*Aim of the exercise*
The line containing "[Submit website search] (461, 38)" marks the end: write out exactly every line from the first line of the data below through that line, and only those.

Recorded data:
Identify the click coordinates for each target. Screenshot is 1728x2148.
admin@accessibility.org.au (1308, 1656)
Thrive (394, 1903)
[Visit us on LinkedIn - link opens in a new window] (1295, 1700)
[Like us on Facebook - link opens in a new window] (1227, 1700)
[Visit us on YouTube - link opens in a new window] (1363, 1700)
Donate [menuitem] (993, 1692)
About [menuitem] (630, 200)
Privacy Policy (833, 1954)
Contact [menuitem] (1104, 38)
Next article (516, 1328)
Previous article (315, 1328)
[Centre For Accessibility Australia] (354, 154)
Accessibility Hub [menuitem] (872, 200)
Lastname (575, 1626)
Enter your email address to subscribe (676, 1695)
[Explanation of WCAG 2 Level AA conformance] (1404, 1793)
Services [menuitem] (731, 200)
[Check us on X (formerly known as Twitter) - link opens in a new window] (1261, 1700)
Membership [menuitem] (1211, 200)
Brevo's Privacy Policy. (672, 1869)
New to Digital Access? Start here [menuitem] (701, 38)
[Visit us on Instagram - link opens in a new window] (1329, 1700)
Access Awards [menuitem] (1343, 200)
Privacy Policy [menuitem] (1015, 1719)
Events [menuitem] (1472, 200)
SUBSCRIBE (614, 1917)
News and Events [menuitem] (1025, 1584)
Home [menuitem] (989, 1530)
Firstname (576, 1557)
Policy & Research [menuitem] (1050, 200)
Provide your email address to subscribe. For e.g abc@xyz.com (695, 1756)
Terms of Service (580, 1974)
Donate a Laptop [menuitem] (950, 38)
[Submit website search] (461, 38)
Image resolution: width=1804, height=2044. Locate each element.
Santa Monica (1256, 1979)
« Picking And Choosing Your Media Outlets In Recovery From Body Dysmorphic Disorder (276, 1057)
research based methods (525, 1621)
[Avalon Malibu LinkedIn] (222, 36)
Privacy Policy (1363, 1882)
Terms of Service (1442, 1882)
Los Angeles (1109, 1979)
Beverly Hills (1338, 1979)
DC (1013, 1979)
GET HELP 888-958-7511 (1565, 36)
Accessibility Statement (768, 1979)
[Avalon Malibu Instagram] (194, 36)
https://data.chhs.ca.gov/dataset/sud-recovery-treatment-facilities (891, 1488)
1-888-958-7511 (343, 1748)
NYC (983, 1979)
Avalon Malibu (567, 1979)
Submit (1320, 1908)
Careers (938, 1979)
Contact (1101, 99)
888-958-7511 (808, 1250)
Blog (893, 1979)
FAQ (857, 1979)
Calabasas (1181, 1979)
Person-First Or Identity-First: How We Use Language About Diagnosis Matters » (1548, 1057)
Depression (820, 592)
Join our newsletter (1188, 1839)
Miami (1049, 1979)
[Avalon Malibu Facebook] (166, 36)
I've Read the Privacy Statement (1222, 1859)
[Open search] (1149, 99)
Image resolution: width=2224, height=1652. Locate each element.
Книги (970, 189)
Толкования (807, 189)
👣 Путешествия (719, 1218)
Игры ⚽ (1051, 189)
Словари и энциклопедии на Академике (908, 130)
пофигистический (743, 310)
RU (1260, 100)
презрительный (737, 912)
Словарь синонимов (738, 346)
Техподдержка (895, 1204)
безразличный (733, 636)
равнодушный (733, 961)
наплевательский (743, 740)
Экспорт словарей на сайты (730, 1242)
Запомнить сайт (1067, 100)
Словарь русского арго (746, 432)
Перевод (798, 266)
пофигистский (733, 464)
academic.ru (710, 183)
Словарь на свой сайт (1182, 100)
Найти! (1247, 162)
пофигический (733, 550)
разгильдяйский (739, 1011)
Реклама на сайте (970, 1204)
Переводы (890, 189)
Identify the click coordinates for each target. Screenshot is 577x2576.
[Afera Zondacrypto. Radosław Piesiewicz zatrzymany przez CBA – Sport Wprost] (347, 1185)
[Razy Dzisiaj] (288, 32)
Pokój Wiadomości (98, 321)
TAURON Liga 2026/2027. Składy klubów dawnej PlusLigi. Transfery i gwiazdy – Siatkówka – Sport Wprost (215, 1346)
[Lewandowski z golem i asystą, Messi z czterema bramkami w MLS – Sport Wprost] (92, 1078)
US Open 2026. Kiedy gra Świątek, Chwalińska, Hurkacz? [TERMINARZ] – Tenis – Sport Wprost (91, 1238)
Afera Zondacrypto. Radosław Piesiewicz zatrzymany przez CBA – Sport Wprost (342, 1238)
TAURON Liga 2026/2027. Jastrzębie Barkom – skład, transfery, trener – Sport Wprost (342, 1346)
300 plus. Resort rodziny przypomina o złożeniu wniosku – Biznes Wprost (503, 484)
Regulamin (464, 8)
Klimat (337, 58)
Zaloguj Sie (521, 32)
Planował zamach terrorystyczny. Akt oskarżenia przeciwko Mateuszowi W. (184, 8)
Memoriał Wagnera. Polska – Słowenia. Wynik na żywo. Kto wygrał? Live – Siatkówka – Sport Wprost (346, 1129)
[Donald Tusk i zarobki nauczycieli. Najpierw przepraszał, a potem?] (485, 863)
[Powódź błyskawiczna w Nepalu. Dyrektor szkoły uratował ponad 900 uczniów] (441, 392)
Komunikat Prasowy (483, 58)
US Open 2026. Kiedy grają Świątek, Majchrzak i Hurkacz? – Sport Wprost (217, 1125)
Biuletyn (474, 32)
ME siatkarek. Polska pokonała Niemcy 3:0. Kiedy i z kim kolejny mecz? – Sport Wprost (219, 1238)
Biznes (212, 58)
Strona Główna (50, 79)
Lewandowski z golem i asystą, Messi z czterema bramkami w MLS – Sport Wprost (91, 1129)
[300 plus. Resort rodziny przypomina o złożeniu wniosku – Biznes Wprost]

*Result of the task*
Identify the click coordinates for each target. Screenshot is 1728x2148.
admin@accessibility.org.au (1308, 1656)
Thrive (394, 1903)
[Visit us on LinkedIn - link opens in a new window] (1295, 1700)
[Like us on Facebook - link opens in a new window] (1227, 1700)
[Visit us on YouTube - link opens in a new window] (1363, 1700)
Donate [menuitem] (993, 1692)
About [menuitem] (630, 200)
Privacy Policy (833, 1954)
Contact [menuitem] (1104, 38)
Next article (516, 1328)
Previous article (315, 1328)
[Centre For Accessibility Australia] (354, 154)
Accessibility Hub [menuitem] (872, 200)
Lastname (575, 1626)
Enter your email address to subscribe (676, 1695)
[Explanation of WCAG 2 Level AA conformance] (1404, 1793)
Services [menuitem] (731, 200)
[Check us on X (formerly known as Twitter) - link opens in a new window] (1261, 1700)
Membership [menuitem] (1211, 200)
Brevo's Privacy Policy. (672, 1869)
New to Digital Access? Start here [menuitem] (701, 38)
[Visit us on Instagram - link opens in a new window] (1329, 1700)
Access Awards [menuitem] (1343, 200)
Privacy Policy [menuitem] (1015, 1719)
Events [menuitem] (1472, 200)
SUBSCRIBE (614, 1917)
News and Events [menuitem] (1025, 1584)
Home [menuitem] (989, 1530)
Firstname (576, 1557)
Policy & Research [menuitem] (1050, 200)
Provide your email address to subscribe. For e.g abc@xyz.com (695, 1756)
Terms of Service (580, 1974)
Donate a Laptop [menuitem] (950, 38)
[Submit website search] (461, 38)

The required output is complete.